If you asked her back then what she’d be doing in 10 years, it’s unlikely that she’d reply that she had plans to teach Spanish. In Panama. In her very own school.

“I could never have imagined that,” Ingrid, 27, the daughter of Lana Svien of Vermillion and Ron Senne of Rapid City said during a phone conversation from her home in Pedasi, Panama.

Ingrid continued her studies after her 2003 graduation from VHS at the University of California – Santa Cruz, where she majored in Spanish and Portuguese linguistics. After those studies were complete, she joined her then-boyfriend, now husband, Roy Caduri, in Panama.

“We did long distance, back and forth for awhile, and then I just ended up moving down to Panama, and I had no idea what I’d be doing here,” she said. “But, I did have a degree in Spanish, and as it turns out, there are a lot of foreigners who move here who don’t speak Spanish.

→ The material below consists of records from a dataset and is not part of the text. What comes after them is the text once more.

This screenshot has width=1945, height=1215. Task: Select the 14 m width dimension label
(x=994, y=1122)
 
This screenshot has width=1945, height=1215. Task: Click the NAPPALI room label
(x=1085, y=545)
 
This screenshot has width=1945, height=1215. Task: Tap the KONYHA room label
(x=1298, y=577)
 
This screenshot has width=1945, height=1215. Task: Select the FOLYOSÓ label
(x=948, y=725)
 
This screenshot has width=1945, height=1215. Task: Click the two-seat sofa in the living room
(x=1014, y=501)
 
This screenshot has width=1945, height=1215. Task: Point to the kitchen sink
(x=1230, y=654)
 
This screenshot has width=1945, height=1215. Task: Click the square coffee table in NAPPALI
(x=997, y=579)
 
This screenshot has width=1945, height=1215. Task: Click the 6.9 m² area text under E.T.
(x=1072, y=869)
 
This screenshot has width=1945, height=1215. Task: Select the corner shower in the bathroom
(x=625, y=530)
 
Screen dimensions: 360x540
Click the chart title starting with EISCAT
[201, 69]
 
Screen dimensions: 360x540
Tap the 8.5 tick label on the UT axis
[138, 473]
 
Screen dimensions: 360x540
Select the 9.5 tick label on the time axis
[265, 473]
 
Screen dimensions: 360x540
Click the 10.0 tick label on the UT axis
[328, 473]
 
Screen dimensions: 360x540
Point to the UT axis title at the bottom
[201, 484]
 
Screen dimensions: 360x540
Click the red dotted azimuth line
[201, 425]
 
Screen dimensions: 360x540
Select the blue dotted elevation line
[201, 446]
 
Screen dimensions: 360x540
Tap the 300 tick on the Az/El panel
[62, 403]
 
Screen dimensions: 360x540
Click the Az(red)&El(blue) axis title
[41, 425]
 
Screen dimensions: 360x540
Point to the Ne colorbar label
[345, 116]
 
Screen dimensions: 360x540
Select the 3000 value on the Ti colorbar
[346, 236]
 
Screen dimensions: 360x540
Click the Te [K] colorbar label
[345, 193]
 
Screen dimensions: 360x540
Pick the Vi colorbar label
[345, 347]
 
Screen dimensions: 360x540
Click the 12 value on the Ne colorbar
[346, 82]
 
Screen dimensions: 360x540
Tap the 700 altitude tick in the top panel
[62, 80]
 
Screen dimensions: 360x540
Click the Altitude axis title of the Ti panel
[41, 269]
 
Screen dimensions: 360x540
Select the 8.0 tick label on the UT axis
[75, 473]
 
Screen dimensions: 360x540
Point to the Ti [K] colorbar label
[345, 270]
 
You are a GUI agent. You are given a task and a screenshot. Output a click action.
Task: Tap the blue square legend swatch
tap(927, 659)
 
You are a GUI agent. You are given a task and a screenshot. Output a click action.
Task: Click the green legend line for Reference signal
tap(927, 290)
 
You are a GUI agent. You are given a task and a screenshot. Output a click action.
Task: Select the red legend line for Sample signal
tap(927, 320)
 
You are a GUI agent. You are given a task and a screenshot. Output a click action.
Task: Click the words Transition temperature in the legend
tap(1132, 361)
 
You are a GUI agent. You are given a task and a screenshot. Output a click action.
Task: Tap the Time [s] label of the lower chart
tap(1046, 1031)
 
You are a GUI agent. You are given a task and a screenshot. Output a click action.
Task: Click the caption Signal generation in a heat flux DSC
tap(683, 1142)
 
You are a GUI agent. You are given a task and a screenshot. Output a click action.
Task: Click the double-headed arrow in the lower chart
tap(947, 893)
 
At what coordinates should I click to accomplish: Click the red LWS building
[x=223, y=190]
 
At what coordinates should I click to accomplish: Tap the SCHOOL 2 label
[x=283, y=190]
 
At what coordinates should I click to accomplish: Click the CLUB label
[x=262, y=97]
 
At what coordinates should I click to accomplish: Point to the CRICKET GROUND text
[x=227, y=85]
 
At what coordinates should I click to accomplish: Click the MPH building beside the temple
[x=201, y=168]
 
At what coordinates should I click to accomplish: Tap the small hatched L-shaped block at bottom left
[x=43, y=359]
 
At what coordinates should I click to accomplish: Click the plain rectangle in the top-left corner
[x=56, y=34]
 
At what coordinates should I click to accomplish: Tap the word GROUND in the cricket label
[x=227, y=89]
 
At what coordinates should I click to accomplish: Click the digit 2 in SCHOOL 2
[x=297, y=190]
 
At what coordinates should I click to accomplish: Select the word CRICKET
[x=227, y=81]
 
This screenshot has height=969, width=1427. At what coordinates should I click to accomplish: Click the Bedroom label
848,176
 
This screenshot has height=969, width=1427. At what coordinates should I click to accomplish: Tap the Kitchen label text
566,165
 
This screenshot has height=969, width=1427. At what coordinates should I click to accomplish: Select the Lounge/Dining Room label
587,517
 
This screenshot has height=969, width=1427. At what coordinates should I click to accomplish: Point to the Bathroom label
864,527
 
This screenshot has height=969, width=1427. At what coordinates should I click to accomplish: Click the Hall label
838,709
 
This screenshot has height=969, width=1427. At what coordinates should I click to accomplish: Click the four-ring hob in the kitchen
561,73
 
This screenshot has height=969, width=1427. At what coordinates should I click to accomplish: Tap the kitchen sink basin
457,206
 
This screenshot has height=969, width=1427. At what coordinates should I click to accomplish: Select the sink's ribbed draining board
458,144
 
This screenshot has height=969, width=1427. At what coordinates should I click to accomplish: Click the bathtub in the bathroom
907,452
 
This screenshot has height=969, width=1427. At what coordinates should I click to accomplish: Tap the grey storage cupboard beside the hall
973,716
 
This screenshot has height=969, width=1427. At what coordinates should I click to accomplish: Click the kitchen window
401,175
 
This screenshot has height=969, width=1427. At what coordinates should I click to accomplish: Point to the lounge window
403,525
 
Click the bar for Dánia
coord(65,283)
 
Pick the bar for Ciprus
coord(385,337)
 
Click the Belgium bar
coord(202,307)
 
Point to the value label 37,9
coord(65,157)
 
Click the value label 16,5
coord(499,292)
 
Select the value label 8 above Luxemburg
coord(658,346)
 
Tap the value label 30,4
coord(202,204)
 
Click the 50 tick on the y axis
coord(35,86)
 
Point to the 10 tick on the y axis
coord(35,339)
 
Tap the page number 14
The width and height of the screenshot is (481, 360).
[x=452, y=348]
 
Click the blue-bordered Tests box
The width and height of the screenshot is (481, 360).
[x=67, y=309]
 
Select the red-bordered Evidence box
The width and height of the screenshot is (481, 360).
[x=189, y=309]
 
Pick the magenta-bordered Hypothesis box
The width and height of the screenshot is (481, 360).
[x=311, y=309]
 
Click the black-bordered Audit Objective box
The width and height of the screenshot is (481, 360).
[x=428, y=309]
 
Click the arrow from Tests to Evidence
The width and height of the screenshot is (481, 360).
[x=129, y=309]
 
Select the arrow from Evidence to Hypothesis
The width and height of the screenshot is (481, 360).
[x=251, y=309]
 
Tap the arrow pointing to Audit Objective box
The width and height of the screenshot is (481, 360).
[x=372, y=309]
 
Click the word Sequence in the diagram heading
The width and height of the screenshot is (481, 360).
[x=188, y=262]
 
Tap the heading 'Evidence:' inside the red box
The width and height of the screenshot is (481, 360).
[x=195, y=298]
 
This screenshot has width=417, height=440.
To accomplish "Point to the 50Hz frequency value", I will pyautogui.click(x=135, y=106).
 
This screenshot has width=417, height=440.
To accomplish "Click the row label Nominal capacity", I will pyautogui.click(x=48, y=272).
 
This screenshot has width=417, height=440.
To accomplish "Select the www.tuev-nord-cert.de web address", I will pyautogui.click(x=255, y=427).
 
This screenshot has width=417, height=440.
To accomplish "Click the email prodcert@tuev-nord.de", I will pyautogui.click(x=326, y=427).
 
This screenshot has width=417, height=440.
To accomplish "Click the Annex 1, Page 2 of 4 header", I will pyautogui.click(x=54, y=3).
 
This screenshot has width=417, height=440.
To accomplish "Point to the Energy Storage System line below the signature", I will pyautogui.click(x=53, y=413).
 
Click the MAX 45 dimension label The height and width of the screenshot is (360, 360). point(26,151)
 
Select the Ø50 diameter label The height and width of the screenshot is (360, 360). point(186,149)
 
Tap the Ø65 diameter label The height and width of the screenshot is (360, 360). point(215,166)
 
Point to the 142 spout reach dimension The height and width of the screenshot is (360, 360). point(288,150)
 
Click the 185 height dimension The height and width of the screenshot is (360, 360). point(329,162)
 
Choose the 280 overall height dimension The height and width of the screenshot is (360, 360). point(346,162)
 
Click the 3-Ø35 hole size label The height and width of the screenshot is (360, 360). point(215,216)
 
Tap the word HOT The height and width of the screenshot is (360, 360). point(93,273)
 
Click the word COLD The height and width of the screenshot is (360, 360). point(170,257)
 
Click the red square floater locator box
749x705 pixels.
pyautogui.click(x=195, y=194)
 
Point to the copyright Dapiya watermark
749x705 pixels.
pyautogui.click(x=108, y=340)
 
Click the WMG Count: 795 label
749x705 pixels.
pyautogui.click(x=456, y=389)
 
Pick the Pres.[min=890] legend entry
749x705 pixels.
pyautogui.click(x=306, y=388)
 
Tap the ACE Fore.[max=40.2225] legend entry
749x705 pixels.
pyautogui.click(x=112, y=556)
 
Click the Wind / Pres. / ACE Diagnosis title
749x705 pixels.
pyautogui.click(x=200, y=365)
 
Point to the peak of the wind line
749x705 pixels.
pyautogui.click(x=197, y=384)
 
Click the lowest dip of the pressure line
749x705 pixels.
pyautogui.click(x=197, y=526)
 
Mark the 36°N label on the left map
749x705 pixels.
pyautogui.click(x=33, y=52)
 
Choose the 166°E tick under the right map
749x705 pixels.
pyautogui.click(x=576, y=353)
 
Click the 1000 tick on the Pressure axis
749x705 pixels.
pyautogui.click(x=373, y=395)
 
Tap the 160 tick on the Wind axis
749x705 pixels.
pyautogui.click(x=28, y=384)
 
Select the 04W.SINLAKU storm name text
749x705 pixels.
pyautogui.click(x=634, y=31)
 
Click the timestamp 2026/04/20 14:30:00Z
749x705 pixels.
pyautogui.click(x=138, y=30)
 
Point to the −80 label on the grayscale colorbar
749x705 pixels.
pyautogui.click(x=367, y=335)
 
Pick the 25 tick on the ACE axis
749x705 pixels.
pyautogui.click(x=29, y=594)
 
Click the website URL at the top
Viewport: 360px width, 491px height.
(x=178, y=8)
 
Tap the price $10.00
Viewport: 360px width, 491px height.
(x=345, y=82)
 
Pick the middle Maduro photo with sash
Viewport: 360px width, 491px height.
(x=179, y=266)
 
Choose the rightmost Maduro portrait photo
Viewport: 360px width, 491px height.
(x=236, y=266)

“There was a niche market for Spanish classes, and that’s how I got into it,” Ingrid said.

At first, Ingrid would simply visit the homes of her students to offer them lessons in Spanish.

“But I just really got tired of walking around with a bag full of books to people’s houses, so I decided to just open a school,” she said.

Ingrid is the owner and operator of the Buena Vida Language School, touted as Pedasi’s premier Spanish language school. It opened in August 2011.

“We have three teachers working here, and students from all over the world, really – Canadians, Americans, Israelis, Italians, just to name a few, and we do have English classes now for the local Panamanians,” she said.

The Buena Vida Language School is currently located in a small building in Pedasi that Ingrid leases. On average, the enrollment maintains at approximately 30 students.

“A goal of mine is to eventually build our school and build a nice facility that is designed for a language school,” Ingrid said. “Right now, we work in a house that we’ve converted – we’ve converted the rooms into classrooms, and social areas, but it would be nice to one day build and have a specially-designed school.”

Ingrid’s journey in Spanish education began when she was a student at Vermillion High School. “When I completed all of the classes that were available at VHS, I did go my junior and senior years to USD and took some classes there. I was lucky to have that opportunity,” she said.

She continued that line of study at the University of California – Santa Cruz.

“It (the Spanish language) always just came naturally for me, it always came very easily for me, and it was always something that I really, really enjoyed,” Ingrid said. “Most of all, I really like to help people communicate.

I enjoy it when two cultures are able to communicate because of the help of a bilingual person.

“It’s a people thing – it’s helping people to bridge gaps culturally that I really enjoy about this work,” she said.

Ingrid never loses sight of the unique circumstances that have fully immersed in a career that she loves.

“It is pretty much happenstance. I got really lucky to have this opportunity and to be able to work at something that I truly enjoy,” she said. “I feel fortunate.”